Due process is what a legislature goes through to enact a law. Typically, it goes to both houses of the legislature for voting, then it goes to the chief executive, the governor of a state or the president of the U.S., then it becomes law. If it’s a criminal law, you’re supposed to be able to properly, adequately, and legally defend yourself when charged with a crime. All that is “procedural due process.” So, what if the legislature enacts a law that says children can’t stay with their natural parents, then what happens? The courts would have to enact the law, and even with procedural due process, the state could take away your children. Thus, procedural due process would not protect you from a substantially evil law. Surely that can’t be right. But the courts can’t just use their personal opinion to overrule a duly enacted law. The courts have to respect the legislature to some extent. So where do you draw the line?
In American, some laws violate the rights “implicit in the concept of ordered liberty.” For example, the Bill of Rights delineates such, like not having soldiers quartered in your house or not having the police barge into your personal space without a warrant. But prohibiting the taking of your children away from you for no reason other than that the civil government wants to do so is not in the Bill of Rights. Other laws, like restrictions on the political process (e.g. the rights of voting, association, and free speech); and the rights of “discrete and insular minorities” get strict scrutiny. Then, if not stated explicitly in the Constitution, the U.S. Supreme Court usually looks first to see if there is a fundamental right, by examining if the right can be found deeply rooted in American history and traditions.

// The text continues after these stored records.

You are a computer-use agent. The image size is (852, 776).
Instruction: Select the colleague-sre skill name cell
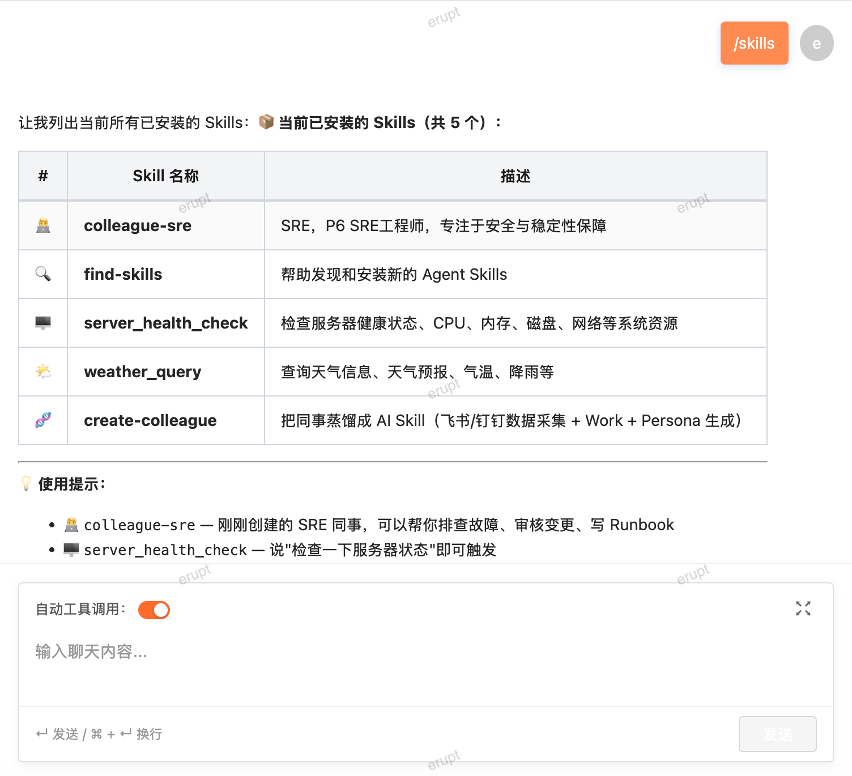point(138,225)
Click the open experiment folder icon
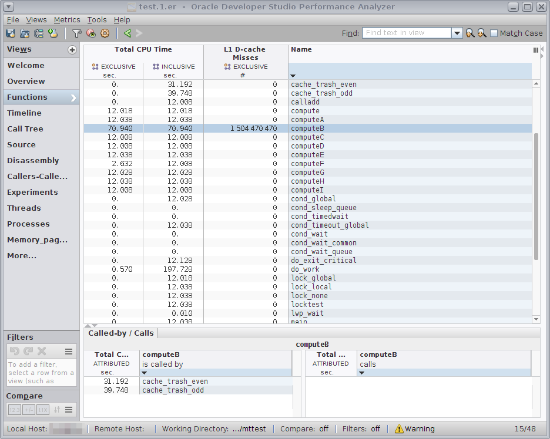This screenshot has height=439, width=550. pos(25,33)
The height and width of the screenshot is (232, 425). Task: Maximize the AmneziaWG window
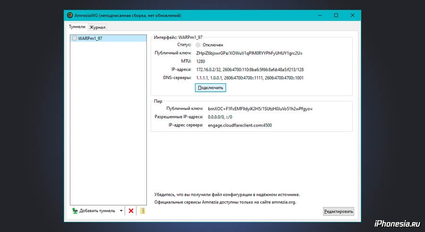coord(336,15)
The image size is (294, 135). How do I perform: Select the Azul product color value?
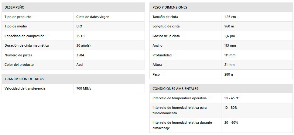click(x=80, y=65)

Here’s how it works. You have to become a protected class. Otherwise the proponent of the change in the law has to prove there’s “no rational basis” for the law, which is a very large hurdle to overcome. But if the law affects a fundamental right or your group that’s affected is classified as a protected group, like a racial or ethnic group, then a court applies “strict scrutiny” instead of “rational basis” scrutiny in analyzing the law. In that case, the burden is on the law-maker, typically a state, which has to prove that it had a compelling state interest in creating the boundary, in violating a fundamental right. Also, the court asks whether the law in question is narrowly tailored to address the state interest.
All laws discriminate. You can’t go here, you can’t join this, you’re not entitled to this benefit, on and on. It is only those laws that deny a fundamental right that are questionable. So, when did same-gender people get the fundamental right to marry each other? It’s not in the U.S. Constitution. It’s not deeply rooted in American history and traditions. There is no basis for it, and the Supreme Court's DOMA decision, stating essentially that the federal government had no rational basis for limiting marriage to a man and a woman, stated no basis either.
No actual, legally defensible basis, something the highest court in the land is supposed to do when it strikes down a law enacted pursuant to the U.S. Constitution, Article VI (in part): "This Constitution, and the Laws of the United States which shall be made in Pursuance thereof; shall be the supreme Law of the Land." Notice that clause says nothing about the U.S. Supreme Court striking down a law. Which should carry more weight? A law passed by over 400 congressmen and signed by the President of the U.S. in accordance with the Constitution's requirements? Or a court's five-member majority's personal opinions?